EMPLOYABILITÉ DES SENIORS : POURQUOI EST-CE AVANT TOUT UN SUJET SOCIETAL ?

Le débat autour du report de l’âge de départ à la retraite a fait rejaillir les problématiques de maintien et d’accès à l’emploi des seniors. Selon la DARES, le taux d’emploi des travailleurs de 55 à 64 ans est passé de 32% au début des années 2000 à 56% en 2021. S’il n’a cessé d’augmenter en 20 ans, il reste inférieur à la moyenne européenne. Si l’employabilité des seniors est un défi à relever, pourquoi est-ce avant tout une question sociétale ?

Une difficulté révélatrice du rapport au vieillissement 

La catégorie professionnelle des seniors est en réalité assez floue. L’âge pivot varie entre 45 et 55 ans.  

Si le Ministère du Travail a fixé l’âge de 45 ans pour inciter les entreprises à anticiper la retraite et à mettre en place des mesures spécifiques, il s’agit avant tout de l’âge qui fait entrer le collaborateur dans la deuxième partie de sa carrière. Alors que l’on vit de plus en plus longtemps et en bonne santé, que l’on rentre de plus en plus tard dans le monde du travail et que la question du report de l’âge à la retraite est actuellement posée, comment expliquer que 45 ans soit devenu une référence employeur qui assimile la deuxième partie d’une carrière à son déclin voire à sa fin ? 

Parallèlement à cette stigmatisation des seniors à partir de 45 ans, nous constatons une tendance à valoriser les jeunes talents qui semble mener à la confusion entre jeunesse et talent. En effet, alors que les collaborateurs acquièrent de l’expérience et de la confiance en leurs compétences avec l’âge, ils n’en sont pas pour autant moins force de proposition et source d’innovation. Les stéréotypes liés à l’âge empêchent les entreprises de bénéficier pleinement des atouts de chaque génération et de la valeur ajoutée que constitue leur coopération. 

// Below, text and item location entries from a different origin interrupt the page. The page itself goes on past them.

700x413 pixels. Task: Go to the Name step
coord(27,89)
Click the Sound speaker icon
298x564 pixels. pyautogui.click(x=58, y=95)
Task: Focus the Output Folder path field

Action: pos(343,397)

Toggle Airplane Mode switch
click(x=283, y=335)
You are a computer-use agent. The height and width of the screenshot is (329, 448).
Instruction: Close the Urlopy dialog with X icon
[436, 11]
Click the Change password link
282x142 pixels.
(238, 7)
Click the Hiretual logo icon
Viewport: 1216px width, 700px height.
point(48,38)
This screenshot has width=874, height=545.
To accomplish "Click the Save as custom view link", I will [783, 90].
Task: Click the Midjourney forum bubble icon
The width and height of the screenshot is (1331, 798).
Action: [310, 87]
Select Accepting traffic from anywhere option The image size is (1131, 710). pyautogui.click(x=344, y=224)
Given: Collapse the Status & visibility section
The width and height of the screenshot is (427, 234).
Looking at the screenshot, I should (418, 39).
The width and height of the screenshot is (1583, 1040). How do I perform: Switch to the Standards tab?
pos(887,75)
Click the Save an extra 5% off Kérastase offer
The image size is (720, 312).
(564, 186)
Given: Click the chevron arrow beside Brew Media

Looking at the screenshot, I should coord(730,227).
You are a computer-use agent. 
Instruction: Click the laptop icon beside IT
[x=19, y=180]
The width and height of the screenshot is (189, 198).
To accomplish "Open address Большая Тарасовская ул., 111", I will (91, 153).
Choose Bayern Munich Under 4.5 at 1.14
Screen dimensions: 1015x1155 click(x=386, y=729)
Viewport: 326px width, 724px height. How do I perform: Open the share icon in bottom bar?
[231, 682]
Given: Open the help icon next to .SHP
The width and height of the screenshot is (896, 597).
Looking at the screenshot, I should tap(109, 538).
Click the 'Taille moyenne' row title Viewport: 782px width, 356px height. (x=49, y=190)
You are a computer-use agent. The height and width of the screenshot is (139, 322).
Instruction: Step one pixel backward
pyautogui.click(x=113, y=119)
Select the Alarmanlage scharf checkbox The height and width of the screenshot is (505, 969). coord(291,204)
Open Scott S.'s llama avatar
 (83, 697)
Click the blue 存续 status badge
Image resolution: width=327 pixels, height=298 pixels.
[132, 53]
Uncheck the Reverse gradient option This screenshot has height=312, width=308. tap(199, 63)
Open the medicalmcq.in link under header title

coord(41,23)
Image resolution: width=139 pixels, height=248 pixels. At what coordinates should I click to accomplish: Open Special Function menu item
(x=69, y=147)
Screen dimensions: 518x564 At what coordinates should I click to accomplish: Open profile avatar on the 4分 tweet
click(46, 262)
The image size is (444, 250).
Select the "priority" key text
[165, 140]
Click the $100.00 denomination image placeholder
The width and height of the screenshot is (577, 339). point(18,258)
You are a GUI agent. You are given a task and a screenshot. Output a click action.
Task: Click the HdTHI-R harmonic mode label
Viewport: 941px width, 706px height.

Pour la chercheuse Annie Jolivet, il faut libérer l’entreprise de la catégorisation par l’âge. Il faut faire évoluer notre regard individuel sur l’âge. 

Le travail, source de réalisation personnelle, sociale et économique

Le rapport au travail diffère selon les professions mais reste bien souvent source de réalisation personnelle. Qu’il soit plutôt physique, manuel ou intellectuel, les individus retrouvent dans leur travail un sentiment d’utilité et d’épanouissement. 

Toutefois, reste la question des perspectives de carrière. Les seniors sont une source de savoir et de savoir-faire pour leurs collègues plus jeunes auxquels ils peuvent transmettre. Il faut donc prendre conscience de la nécessité de leur garantir des perspectives dans leur vie professionnelle, afin de s’adapter à leurs compétences et leurs capacités au fil du temps et jusqu’à la fin de leur présence au travail. Néanmoins, les seniors confrontés à une forte pénibilité ou souhaitant se reconvertir doivent pouvoir le faire et y être encouragés.  

Fermer les portes de l’évolution ou de la reconversion à un senior est un frein à son épanouissement professionnel, or il s’agit d’une des clés de l’engagement et de la productivité. 

Par ailleurs, le fait que les travailleurs seniors soient poussés vers la retraite anticipée ou plus facilement touchés par le chômage de longue durée comporte un risque non seulement social, mais aussi psychologique et économique : social car ce chômage subit créé de l’isolement, psychologique car la difficulté du retour à l’emploi pour un senior est réelle et que cela peut créer une souffrance, et économique car pour la majorité des travailleurs, leur travail est un moyen de vivre décemment. 

Dès lors, il est primordial de garantir un égal accès à l’emploi, notamment dans la perspective que l’âge du départ à la retraite risque d’être reporté, que la population est vieillissante et qu’ainsi, les seniors seront de plus en plus nombreux sur le marché du travail. 

 

Inclure les seniors dans la lutte pour l’inclusivité au travail 

Le rapport au travail évolue et ce bouleversement est en train de replacer l’humain au cœur du monde de l’entreprise de demain.  

La question de l’inclusivité au travail, fortement d’actualité, ne saurait être complète si elle n’incluait pas la problématique de la discrimination sur le critère de l’âge. 

La dynamique actuelle est également à la quête de sens. Le monde de l’entreprise de demain devra offrir à chacun la possibilité de se réaliser dans son travail. Le travail ne saurait continuer à être assimilé à une contrainte : celle de rester pour le collaborateur, ou celle de garder pour l’entreprise.  

Si les seniors ont tout autant leur place dans le monde de l’entreprise que les plus jeunes, il en va aussi de la santé d’un pays que d’accorder à chacun sa place au travail.